Figures & data
Figure 1. Genomic location and context of lncRNAs. Protein-coding genes and their exons are represented by blue color, while lncRNAs and their exons are represented by red color. Panels are mainly based on lncRNA location annotation of GENCODE.Citation4 (A) Intergenic lncRNA, transcribed intergenically from both strands. (B) Intronic lncRNA, transcribed entirely from introns of protein-coding genes. (C) Sense lncRNA, transcribed from the sense strand of protein-coding genes and contain exons from protein-coding genes, overlapping with part of protein-coding genes or covering the entire sequence of a protein-coding gene through an intron. (D) Antisense lncRNA, transcribed from the antisense strand of protein-coding genes, overlapping with exonic or intronic regions or covering the entire protein-coding sequence through an intron.

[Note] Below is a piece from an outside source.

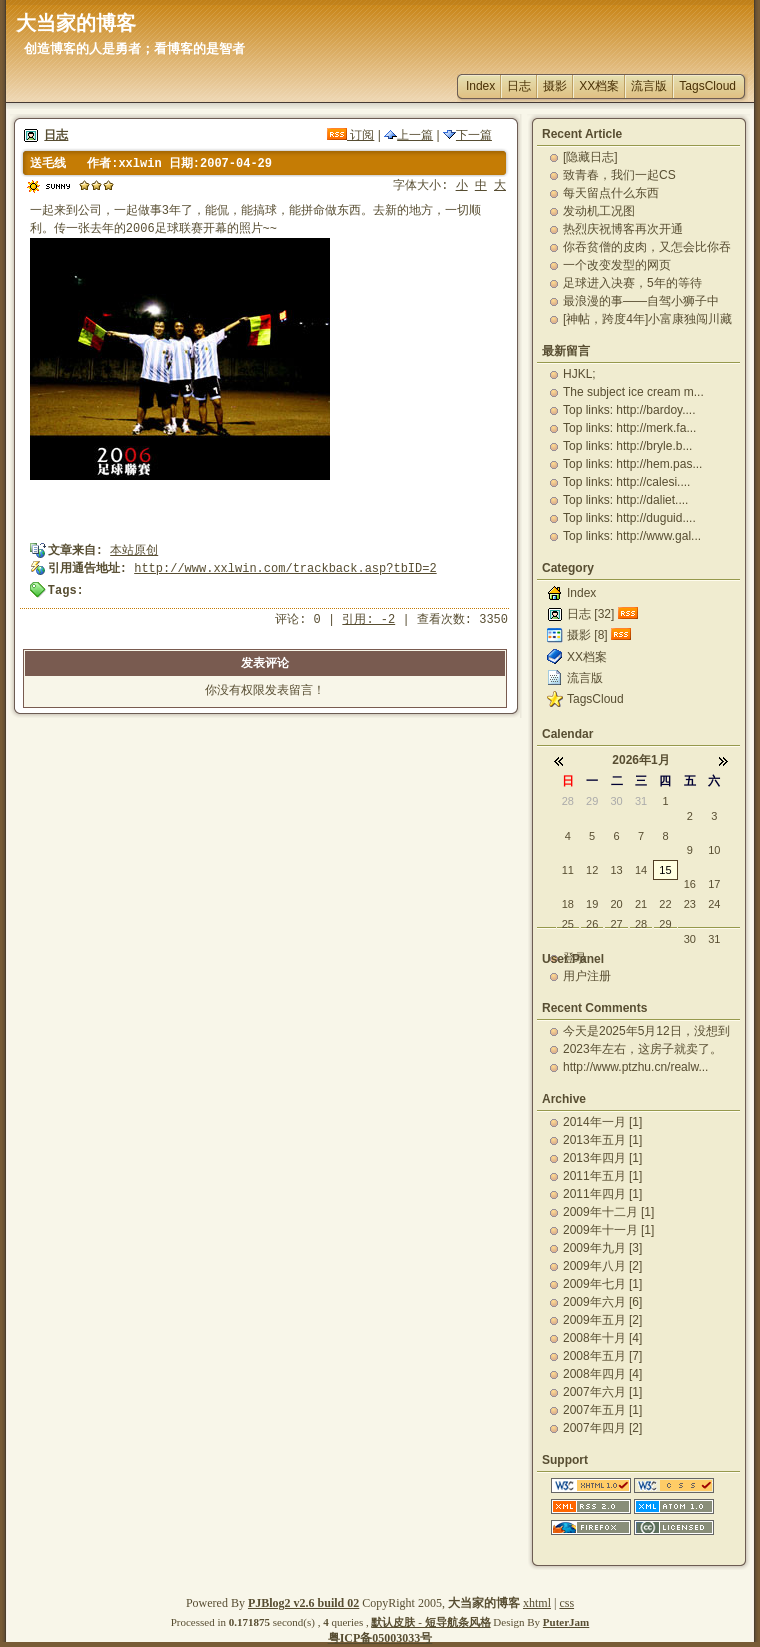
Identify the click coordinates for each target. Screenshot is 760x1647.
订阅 (350, 135)
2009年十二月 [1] (608, 1212)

Table 1. Functional mechanisms and genomic locations of lncRNAs
Figure 2. Functional mechanisms of lncRNAs. LncRNA is represented by a letter “L” and a number appended. (A) Transcriptional regulation: We listed examples of cis-lncRNA (L1 and L3) and trans-lncRNA (L2). L1 is transcribed from the promoter region of gene A and its binding to promoter of gene A blocks the binding of transcription factors, thus affecting transcription initiation of gene A. L3 functions to modify chromatin protein in its vicinity through recruiting the complex of PRC2. L2 influences transcription of gene B from a distant region through interaction with transcription factor or RNA polymerase. Therefore, L1 and L2 also function through transcriptional interference, whereas L3 functions through chromatin modification. (B) Post-transcriptional regulation: L1, L2 and L3 all influence gene splicing. Specifically, L1 binds to intronic area to inhibit binding of splicing factor, L2 functions to modulate the pool of modified (such as phosphorylation) splicing factor and L3 binds to splicing factor to block spliceosomal complex formation. L4 interacts with translational factors to inhibit translation. L5 and L6 are two examples of ceRNAs, which interact directly or indirectly with miRNAs. L5 binds to miRNA and, thus, inhibits the binding of miRNA to the 3′ UTR of target mRNA. L6 binds to the 3′ UTR of target mRNA, which also blocks the binding of miRNA to the target gene. L7 serves as natural antisense inhibitor to promote degradation of mRNA. (C) Other functional mechanisms. L1 is involved in protein transportation and L2 binds to Dicer to influence RNA interference.
Figure 3. Length distribution of lncRNAs in human and mouse. LncRNAs are divided into three groups based on their length distribution: small-lncRNA (200~950 nt), medium-lncRNA (950~4,800 nt) and large-lncRNA (4,800 nt~). Density distributions of lncRNA length are shown in (A) and percentages of three lncRNA groups are depicted in (B).